Passage —
+===+

In the midst of intense efforts to challenge the Presidential election, it is vital that Republicans also engage their post-election team in vigorous efforts to maximize their gains in Congress, ideally preserving 53 Senate seats, as well as perhaps even gaining a majority in the House.
Regarding the Senate, I first would argue that complacently conceding a run-off race for GA’s Perdue could be a fatal error. GA Republicans perhaps have focused on gaming the outcome of the run-off races in regards to ultimate Senate control without looking at the dire events that could transpire before the results are certified, and the winners take their seats. In consequence, GA Republicans and all need to insist on a hand recount for Perdue’s race along with the already-ordered Presidential vote hand recount in order to get a 51st Senate vote in place by Jan.
Let’s take a closer look at the Senate numbers. Right now, with the Michigan senate race currently giving a narrow win to Peters, although James has not yet conceded, we are looking at a 50-48 R-D divide for when the Senate convenes on Jan 3, as the GA runoff date is Jan 5.
The danger lies with Mitt Romney in particular (or less likely another Republican) because if he votes with the Democrats, that will lead to a 49-49 split. And especially with the rumors of his being offered a Biden administration cabinet position (which would be a nice reward), there would seem to be a real possibility of Romney burning his bridges with such a flip.
Such a flip would open the door to two dire scenarios, one of which is very plausible and which the Democrats surely are plotting out.
The first (and more plausible) scenario would be the opening that a Biden/Harris win in the Presidential race would provide.

+===+

Source material —
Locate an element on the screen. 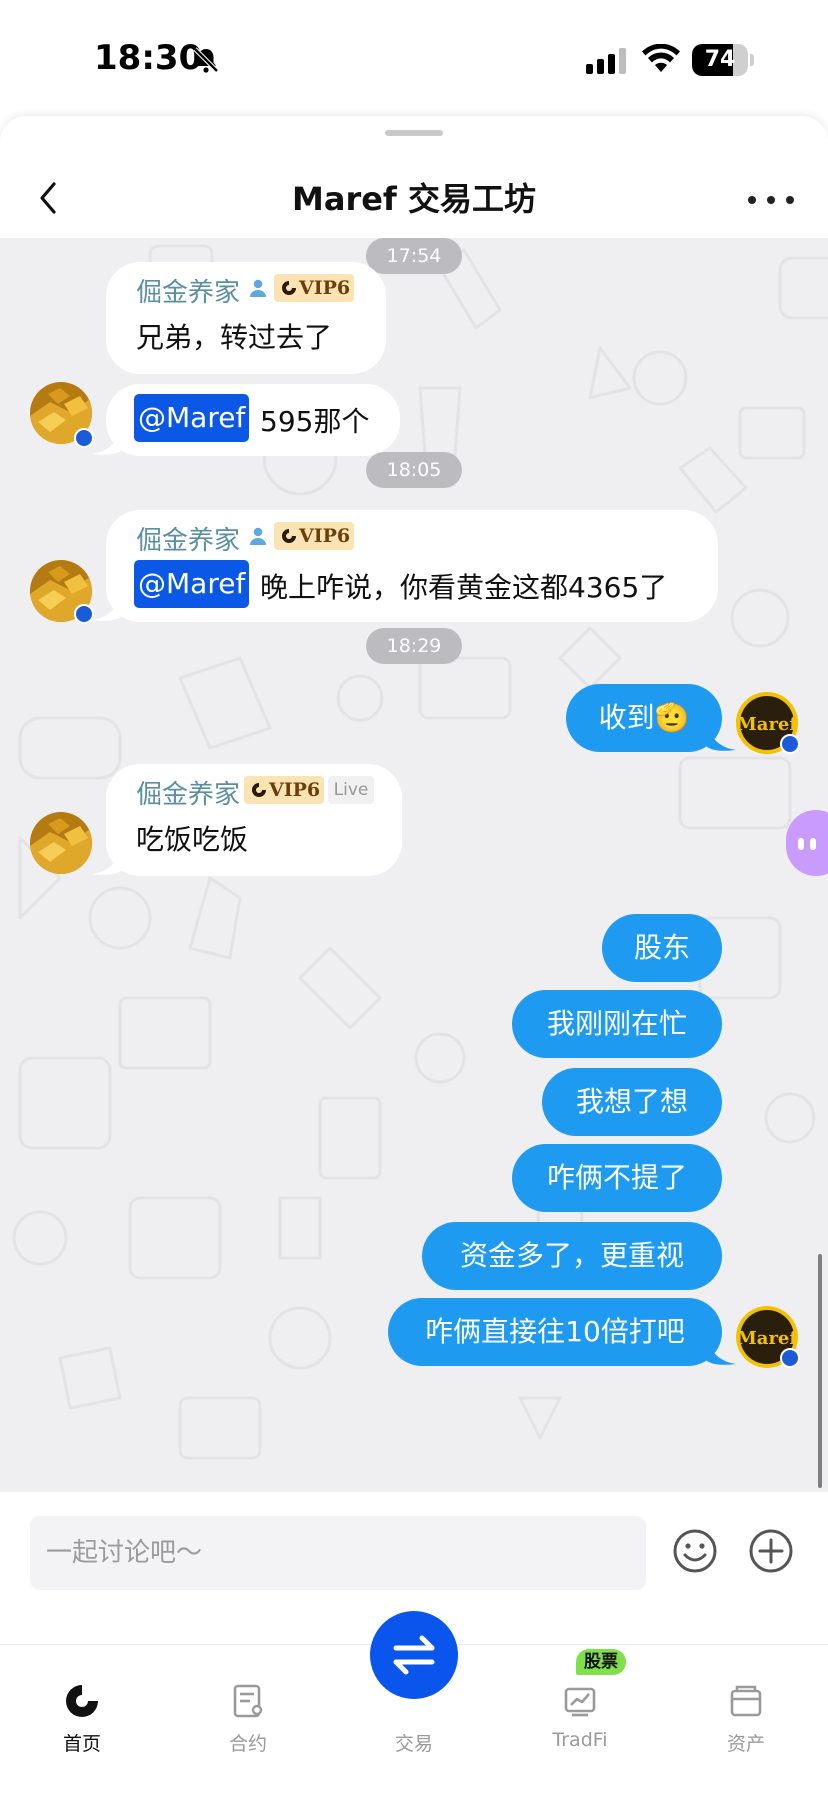 This screenshot has height=1800, width=828. status-bar: 18:30 74 is located at coordinates (414, 58).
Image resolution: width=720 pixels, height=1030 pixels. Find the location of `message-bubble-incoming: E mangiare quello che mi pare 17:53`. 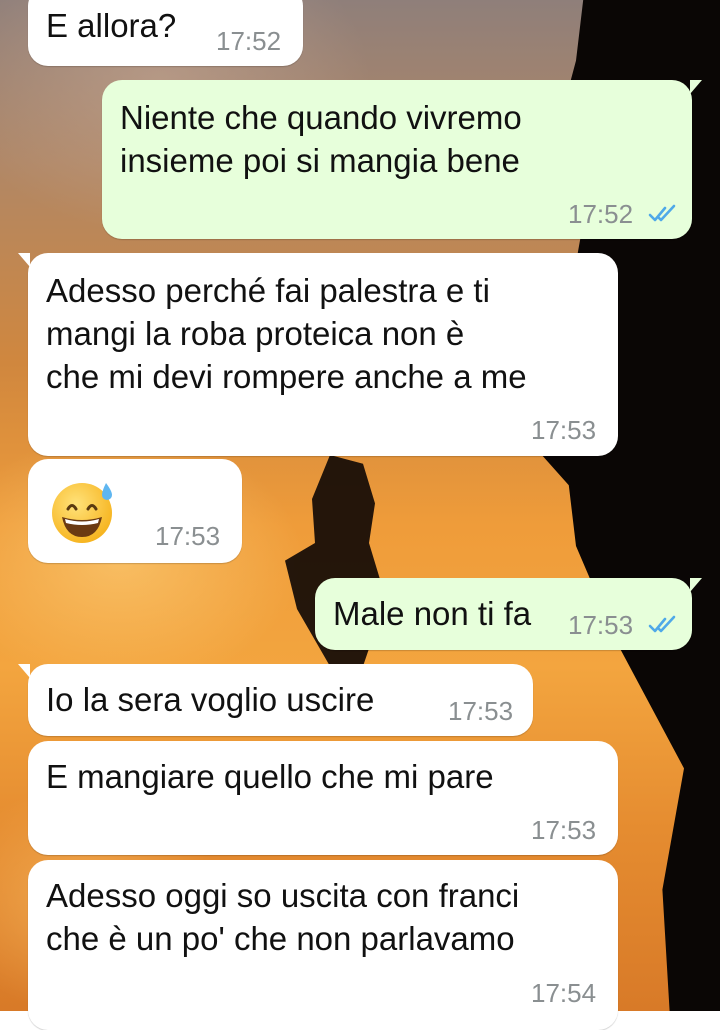

message-bubble-incoming: E mangiare quello che mi pare 17:53 is located at coordinates (323, 798).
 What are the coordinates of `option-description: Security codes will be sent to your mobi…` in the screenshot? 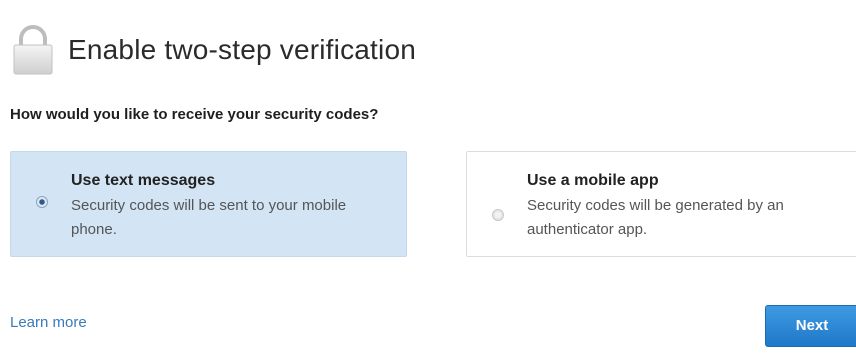 It's located at (209, 218).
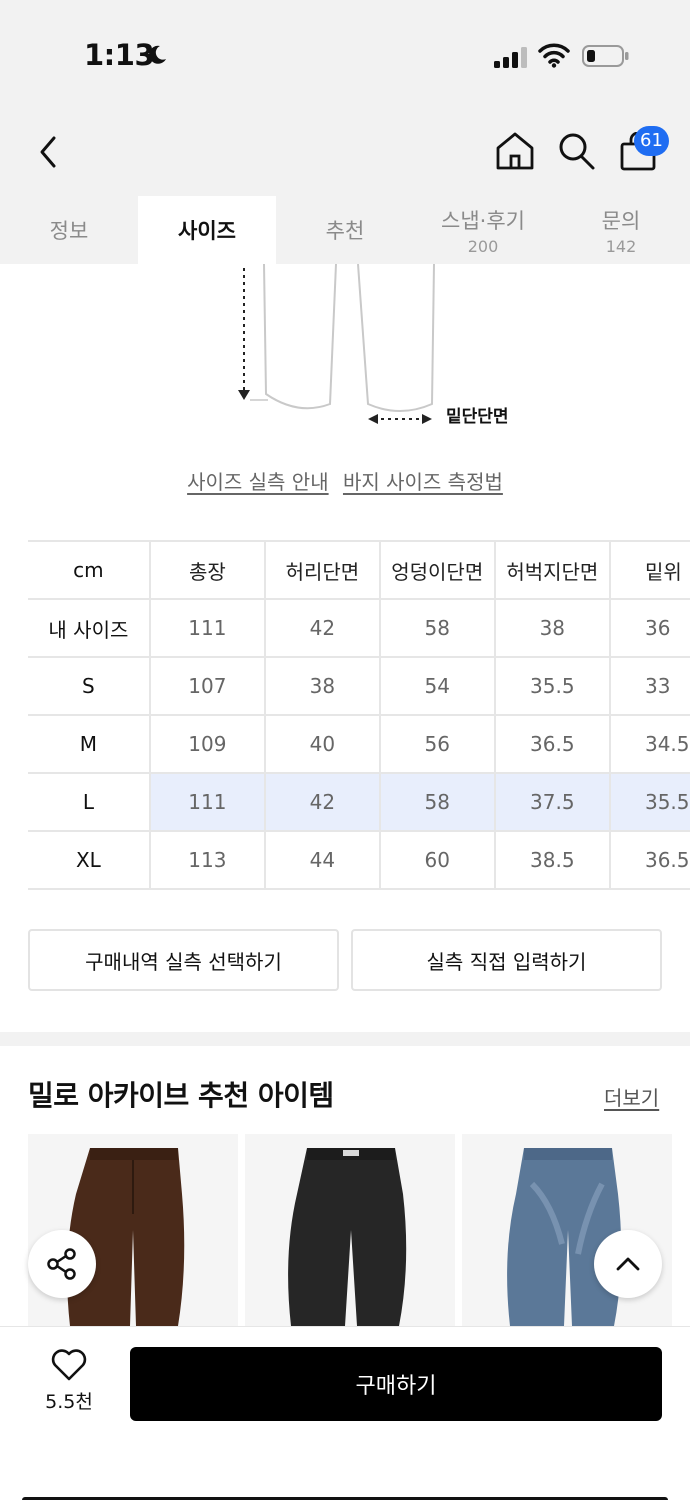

+===+

Task requirements — Please write out the entire passage on Senate seats word for word. This material has no connection to the passage on Senate seats.

Problem solution —
In the midst of intense efforts to challenge the Presidential election, it is vital that Republicans also engage their post-election team in vigorous efforts to maximize their gains in Congress, ideally preserving 53 Senate seats, as well as perhaps even gaining a majority in the House.
Regarding the Senate, I first would argue that complacently conceding a run-off race for GA’s Perdue could be a fatal error. GA Republicans perhaps have focused on gaming the outcome of the run-off races in regards to ultimate Senate control without looking at the dire events that could transpire before the results are certified, and the winners take their seats. In consequence, GA Republicans and all need to insist on a hand recount for Perdue’s race along with the already-ordered Presidential vote hand recount in order to get a 51st Senate vote in place by Jan.
Let’s take a closer look at the Senate numbers. Right now, with the Michigan senate race currently giving a narrow win to Peters, although James has not yet conceded, we are looking at a 50-48 R-D divide for when the Senate convenes on Jan 3, as the GA runoff date is Jan 5.
The danger lies with Mitt Romney in particular (or less likely another Republican) because if he votes with the Democrats, that will lead to a 49-49 split. And especially with the rumors of his being offered a Biden administration cabinet position (which would be a nice reward), there would seem to be a real possibility of Romney burning his bridges with such a flip.
Such a flip would open the door to two dire scenarios, one of which is very plausible and which the Democrats surely are plotting out.
The first (and more plausible) scenario would be the opening that a Biden/Harris win in the Presidential race would provide.